Ogni estate si ripete lo stesso copione: giornali e telegiornali raccontano le temperature del momento come un caldo estremo e senza precedenti. Tuttavia, se si alza lo sguardo oltre la cronaca e si osservano i dati degli ultimi cinquant’anni (dal 1976 ad oggi) forniti da Open-Meteo, la realtà mostra un quadro ancora più interessante: le singole giornate più roventi appartengono al passato, ma il caldo di tutti i giorni non è mai stato così alto.
Le giornate da record e il caldo quotidiano
Le due giornate in assoluto più calde della storia recente toscana restano il 27 luglio 1983 (per le città dell’interno) e il 5 agosto 2003 (per la fascia costiera). Da allora, nessun singolo pomeriggio ha mai superato quei due picchi storici.
Tuttavia, se invece del singolo picco guardiamo alla continuità del caldo, la situazione si capovolge. L’ultimo decennio da solo ha concentrato più giornate torride dei quarant’anni precedenti messi insieme, rendendo ad esempio luglio 2026 il mese mediamente più caldo di mezzo secolo in quasi tutta la regione.
Il quadro degli 11 capoluoghi toscani
Osservando la mappa della regione, le undici città analizzate mostrano sfumature differenti tra loro ma sono accomunate da un’unica tendenza condivisa.
Nella zona dell’entroterra, che comprende Firenze, Prato, Arezzo, Pistoia e Siena, si registrano i picchi diurni più elevati della storia regionale, con punte fino a 41,3 °C raggiunti il 27 luglio 1983 e medie estive che nelle stagioni record superano agilmente i 35–36 °C.
Spostandosi verso l’area centro-occidentale, Grosseto, Lucca e Pisa trovano il proprio primato storico nel 5 agosto 2003, con temperature massime comprese tra 38,6 °C e 39,9 °C, ed evidenziano un aumento costante delle medie diurne nell’ultimo decennio.
Infine, la fascia costiera formata da Livorno, Massa e Carrara mantiene le giornate climaticamente più miti della regione, con picchi storici contenuti tra 35,3 °C e 37,1 °C, sebbene risenta in modo particolare dell’afa notturna provocata dal calore trattenuto dal mare.
Non si è alzato il tetto, si è alzato il pavimento
Il concetto chiave è molto semplice: non si è alzato il tetto del caldo massimo, si è alzato il pavimento.

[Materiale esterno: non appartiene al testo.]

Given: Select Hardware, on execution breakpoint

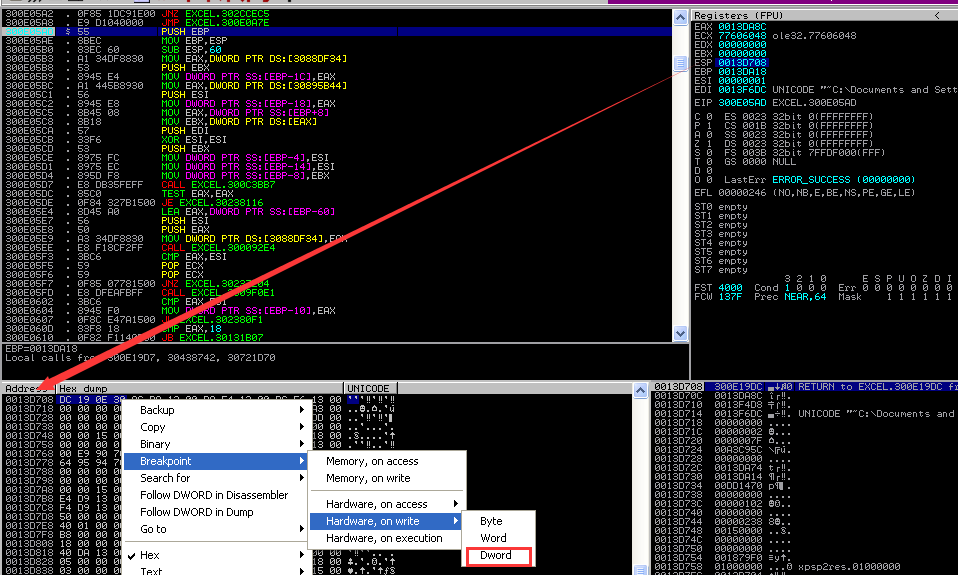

Quella che un tempo era un’estate eccezionale, oggi è diventata una stagione del tutto normale. Nelle nostre città, dove l’asfalto e il cemento amplificano le temperature di qualche grado rispetto alla campagna, questo significa vivere settimane di fila con un caldo costante, che non dà tregua neppure durante la notte.
La conclusione dei dati: un cambiamento rapido ed inesorabile
Mettendo insieme tutti i tasselli, l’indicazione che emerge dai dati è limpida e profonda: il cambiamento climatico non è un’ipotesi futura, ma un processo che sta procedendo in maniera rapida ed inesorabile.
Non siamo di fronte a semplici oscillazioni del meteo stagionale, ma a una trasformazione profonda e veloce del nostro clima, dove le grandi ondate di calore hanno smesso di essere rarità isolate per diventare la nuova costante del nostro territorio.